Elevated C-Reactive Protein Levels Modify the Effect of Magnesium on Depressive Symptoms: A Population-Based Study


Veröffentlichung
2023
Veröffentlichungsquelle
Nutrients. 2023 Mar 23;15(7):1560. doi: 10.3390/nu15071560.
Autoren
Chou M-H, Yang Y K, Wang J-D, Lin C-Y, Lin S-H

In einer Querschnittstudie mit 2.196 Personen wurde der Zusammenhang zwischen den Magnesiumspiegeln im Blut und dem Auftreten von depressiven Symptomen begutachtet. Zudem wurde die Rolle von CRP, einem Entzündungsmarker im Blut, analysiert.

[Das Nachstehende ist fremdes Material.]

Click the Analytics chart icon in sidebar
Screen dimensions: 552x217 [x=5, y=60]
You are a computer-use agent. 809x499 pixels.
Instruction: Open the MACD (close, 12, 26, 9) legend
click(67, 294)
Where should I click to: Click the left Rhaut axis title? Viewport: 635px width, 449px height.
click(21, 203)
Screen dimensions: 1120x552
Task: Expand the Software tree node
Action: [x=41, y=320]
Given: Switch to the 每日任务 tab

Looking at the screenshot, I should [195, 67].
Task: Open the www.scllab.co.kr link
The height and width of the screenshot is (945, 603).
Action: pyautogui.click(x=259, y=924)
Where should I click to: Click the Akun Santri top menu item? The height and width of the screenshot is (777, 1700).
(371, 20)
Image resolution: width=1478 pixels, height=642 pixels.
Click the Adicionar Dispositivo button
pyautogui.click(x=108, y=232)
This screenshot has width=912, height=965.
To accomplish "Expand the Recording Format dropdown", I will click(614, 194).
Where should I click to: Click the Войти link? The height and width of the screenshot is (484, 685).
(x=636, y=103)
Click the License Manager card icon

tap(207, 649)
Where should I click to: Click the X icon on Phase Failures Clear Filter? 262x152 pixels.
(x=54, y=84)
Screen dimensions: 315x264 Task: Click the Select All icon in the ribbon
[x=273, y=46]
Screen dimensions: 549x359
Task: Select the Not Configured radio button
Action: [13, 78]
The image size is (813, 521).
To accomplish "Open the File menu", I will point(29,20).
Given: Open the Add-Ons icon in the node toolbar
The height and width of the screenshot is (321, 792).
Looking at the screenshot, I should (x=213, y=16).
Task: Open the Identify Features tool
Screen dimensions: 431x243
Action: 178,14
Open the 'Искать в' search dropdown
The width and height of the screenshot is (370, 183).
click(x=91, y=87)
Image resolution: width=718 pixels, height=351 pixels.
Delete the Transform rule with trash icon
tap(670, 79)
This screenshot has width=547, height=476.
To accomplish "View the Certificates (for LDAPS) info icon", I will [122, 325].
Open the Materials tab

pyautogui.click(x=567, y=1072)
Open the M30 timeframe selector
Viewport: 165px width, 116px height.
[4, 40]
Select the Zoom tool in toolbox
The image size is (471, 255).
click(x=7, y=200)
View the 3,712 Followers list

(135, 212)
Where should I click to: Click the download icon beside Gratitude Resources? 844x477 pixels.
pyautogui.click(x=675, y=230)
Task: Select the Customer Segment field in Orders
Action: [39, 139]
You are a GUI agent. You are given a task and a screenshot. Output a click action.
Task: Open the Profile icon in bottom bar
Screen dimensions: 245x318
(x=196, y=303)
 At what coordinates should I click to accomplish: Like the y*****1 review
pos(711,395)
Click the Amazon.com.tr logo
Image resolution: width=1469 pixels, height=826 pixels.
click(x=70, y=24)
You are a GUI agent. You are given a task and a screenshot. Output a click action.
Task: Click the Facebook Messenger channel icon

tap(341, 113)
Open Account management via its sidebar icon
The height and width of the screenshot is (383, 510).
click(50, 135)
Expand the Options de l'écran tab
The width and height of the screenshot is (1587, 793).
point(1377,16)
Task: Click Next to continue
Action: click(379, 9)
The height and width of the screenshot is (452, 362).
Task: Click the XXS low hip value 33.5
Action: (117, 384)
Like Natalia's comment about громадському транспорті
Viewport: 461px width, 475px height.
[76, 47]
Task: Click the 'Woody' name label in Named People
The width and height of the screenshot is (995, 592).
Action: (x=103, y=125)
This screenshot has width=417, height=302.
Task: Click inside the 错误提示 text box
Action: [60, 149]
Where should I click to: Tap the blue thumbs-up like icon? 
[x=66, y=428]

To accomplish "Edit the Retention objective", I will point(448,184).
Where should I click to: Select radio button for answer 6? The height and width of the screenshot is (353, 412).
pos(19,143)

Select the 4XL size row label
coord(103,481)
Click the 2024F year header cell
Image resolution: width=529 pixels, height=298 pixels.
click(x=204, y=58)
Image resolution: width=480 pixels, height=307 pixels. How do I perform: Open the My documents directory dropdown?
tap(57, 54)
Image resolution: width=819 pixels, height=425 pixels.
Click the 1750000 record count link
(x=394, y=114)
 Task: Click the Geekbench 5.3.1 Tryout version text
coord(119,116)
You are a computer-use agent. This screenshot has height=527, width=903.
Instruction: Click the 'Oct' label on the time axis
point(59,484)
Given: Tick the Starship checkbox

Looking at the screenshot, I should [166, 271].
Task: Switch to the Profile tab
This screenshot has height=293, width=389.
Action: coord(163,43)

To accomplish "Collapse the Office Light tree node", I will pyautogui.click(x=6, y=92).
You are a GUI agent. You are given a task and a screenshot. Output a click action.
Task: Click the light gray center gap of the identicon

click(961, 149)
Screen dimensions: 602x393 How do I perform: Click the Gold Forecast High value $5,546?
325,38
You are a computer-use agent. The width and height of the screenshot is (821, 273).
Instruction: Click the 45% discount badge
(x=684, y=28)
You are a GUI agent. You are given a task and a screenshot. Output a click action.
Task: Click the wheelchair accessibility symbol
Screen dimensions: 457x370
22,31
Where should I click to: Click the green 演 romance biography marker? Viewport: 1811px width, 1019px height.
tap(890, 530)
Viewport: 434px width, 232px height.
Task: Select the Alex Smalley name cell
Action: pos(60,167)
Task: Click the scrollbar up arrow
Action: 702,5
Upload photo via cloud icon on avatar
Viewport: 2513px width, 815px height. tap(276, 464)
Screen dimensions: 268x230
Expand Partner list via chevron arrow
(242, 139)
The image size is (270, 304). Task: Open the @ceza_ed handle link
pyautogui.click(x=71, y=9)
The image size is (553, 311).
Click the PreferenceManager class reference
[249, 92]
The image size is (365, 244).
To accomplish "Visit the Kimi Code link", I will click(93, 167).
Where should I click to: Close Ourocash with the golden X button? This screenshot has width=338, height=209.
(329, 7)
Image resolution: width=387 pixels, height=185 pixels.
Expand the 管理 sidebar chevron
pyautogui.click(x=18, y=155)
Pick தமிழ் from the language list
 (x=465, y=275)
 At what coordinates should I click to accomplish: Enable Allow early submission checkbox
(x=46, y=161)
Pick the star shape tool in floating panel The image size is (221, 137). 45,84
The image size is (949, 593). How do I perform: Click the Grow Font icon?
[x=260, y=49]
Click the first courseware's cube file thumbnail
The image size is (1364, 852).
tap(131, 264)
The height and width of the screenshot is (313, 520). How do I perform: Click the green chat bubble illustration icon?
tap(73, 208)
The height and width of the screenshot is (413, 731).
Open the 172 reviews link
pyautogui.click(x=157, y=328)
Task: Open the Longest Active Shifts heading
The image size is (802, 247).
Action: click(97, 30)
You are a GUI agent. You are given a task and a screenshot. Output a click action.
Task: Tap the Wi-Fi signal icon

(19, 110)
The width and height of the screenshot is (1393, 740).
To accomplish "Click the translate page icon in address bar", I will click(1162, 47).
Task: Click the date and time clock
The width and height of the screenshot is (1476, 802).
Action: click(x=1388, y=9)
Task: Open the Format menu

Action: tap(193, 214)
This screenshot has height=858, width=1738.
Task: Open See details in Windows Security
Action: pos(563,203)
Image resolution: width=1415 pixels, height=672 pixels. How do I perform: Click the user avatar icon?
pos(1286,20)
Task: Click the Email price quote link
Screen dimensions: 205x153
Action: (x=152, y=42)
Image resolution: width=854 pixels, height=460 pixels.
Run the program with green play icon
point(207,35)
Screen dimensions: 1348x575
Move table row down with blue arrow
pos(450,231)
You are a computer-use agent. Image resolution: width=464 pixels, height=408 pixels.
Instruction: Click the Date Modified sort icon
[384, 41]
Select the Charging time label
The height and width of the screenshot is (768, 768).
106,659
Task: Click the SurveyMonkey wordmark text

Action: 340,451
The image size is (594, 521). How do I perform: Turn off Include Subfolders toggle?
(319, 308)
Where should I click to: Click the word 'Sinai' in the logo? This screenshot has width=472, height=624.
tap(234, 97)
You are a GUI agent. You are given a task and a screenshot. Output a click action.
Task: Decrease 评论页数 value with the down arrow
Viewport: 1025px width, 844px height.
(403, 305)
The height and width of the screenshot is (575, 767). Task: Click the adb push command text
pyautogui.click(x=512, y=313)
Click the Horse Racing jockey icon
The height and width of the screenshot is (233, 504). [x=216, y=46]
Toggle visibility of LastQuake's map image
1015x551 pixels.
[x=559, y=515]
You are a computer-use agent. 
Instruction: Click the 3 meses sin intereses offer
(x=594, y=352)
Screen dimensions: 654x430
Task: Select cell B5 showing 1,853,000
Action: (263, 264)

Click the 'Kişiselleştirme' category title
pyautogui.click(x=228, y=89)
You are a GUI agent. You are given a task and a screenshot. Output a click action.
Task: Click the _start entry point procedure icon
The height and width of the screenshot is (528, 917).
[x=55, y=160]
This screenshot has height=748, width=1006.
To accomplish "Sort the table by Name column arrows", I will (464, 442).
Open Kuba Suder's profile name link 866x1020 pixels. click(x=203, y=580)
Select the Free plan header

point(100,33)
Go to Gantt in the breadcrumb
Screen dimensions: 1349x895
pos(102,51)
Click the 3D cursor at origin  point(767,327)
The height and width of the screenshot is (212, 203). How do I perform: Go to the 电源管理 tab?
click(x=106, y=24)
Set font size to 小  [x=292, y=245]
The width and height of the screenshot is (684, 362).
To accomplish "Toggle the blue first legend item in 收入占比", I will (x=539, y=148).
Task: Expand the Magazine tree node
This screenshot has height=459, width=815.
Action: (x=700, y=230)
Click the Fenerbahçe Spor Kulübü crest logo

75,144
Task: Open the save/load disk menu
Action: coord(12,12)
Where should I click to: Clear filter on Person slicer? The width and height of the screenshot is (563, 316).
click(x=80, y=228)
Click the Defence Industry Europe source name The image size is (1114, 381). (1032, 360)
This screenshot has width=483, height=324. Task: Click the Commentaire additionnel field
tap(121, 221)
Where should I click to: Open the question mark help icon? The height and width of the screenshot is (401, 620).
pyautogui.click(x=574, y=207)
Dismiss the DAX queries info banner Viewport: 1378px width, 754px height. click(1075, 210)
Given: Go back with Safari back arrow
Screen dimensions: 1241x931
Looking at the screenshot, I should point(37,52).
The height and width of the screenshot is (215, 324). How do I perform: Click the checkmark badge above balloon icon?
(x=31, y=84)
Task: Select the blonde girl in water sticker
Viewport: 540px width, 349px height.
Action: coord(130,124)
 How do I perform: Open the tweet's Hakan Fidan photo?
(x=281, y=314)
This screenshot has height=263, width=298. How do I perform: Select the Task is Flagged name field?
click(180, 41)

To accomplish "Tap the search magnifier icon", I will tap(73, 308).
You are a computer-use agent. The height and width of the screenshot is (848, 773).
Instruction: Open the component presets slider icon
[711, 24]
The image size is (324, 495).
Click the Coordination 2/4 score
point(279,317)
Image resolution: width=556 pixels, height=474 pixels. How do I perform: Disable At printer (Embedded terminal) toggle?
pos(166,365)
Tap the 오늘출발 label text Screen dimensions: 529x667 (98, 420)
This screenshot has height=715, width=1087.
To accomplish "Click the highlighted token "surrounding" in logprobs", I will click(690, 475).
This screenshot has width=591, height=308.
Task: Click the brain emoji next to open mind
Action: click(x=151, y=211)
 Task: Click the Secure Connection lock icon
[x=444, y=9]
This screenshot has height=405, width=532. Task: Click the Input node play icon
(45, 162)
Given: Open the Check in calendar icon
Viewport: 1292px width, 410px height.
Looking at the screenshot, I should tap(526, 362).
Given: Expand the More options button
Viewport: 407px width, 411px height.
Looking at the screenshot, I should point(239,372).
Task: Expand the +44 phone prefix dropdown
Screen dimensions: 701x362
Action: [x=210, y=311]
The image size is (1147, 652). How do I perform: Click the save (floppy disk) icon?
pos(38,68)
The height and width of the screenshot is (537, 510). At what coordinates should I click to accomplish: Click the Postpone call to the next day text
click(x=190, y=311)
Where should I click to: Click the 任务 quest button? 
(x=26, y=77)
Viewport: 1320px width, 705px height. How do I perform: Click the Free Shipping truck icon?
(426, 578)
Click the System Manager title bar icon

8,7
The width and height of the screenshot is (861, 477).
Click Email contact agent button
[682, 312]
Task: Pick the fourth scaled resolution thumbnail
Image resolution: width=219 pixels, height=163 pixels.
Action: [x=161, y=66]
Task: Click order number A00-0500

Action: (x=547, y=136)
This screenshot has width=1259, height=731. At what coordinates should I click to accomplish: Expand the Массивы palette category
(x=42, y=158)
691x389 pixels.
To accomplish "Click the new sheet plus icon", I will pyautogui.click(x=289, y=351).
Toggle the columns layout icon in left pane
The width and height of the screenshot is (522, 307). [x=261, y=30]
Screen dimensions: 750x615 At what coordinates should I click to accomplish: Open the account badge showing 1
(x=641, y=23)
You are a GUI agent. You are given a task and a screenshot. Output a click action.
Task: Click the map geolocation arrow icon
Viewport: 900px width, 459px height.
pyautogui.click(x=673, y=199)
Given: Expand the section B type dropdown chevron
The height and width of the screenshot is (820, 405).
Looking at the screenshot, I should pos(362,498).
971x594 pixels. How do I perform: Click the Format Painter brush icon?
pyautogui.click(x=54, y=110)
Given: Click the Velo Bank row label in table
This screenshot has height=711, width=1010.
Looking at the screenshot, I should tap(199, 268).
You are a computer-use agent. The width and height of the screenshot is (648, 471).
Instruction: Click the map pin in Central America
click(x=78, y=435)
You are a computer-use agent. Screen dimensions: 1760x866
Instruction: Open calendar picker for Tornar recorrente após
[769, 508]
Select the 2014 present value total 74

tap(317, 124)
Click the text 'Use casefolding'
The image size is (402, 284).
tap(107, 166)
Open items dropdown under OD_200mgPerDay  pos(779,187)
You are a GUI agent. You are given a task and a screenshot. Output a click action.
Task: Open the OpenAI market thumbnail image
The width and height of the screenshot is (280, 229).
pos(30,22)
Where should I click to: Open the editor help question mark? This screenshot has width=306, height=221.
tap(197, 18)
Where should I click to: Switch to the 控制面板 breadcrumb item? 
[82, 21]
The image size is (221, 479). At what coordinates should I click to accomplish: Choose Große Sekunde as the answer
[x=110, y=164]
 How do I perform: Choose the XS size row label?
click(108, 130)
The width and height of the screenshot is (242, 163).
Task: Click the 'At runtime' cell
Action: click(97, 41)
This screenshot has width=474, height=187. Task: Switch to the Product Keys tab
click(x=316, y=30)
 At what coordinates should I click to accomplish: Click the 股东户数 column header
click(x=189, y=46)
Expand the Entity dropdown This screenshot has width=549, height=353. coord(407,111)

Die Ergebnisse zeigten, dass höhere Magnesiumspiegel mit niedrigeren Depressionswerten und einem geringeren Depressionsrisiko verbunden waren. Allerdings galt dieser Zusammenhang nur für Männer, nicht jedoch für Frauen. Zudem deuteten die Ergebnisse auf einen Zusammenhang zwischen CRP-Spiegeln und depressiven Symptomen hin. Bei Personen mit höheren Depressionswerten waren die CRP-Spiegel erhöht.

Zusammenfassend lassen die Ergebnisse vermuten, dass ein adäquater Magnesiumspiegel sowie niedrige CRP-Spiegel mit einer geringeren Häufigkeit von depressiven Symptomen einhergehen können.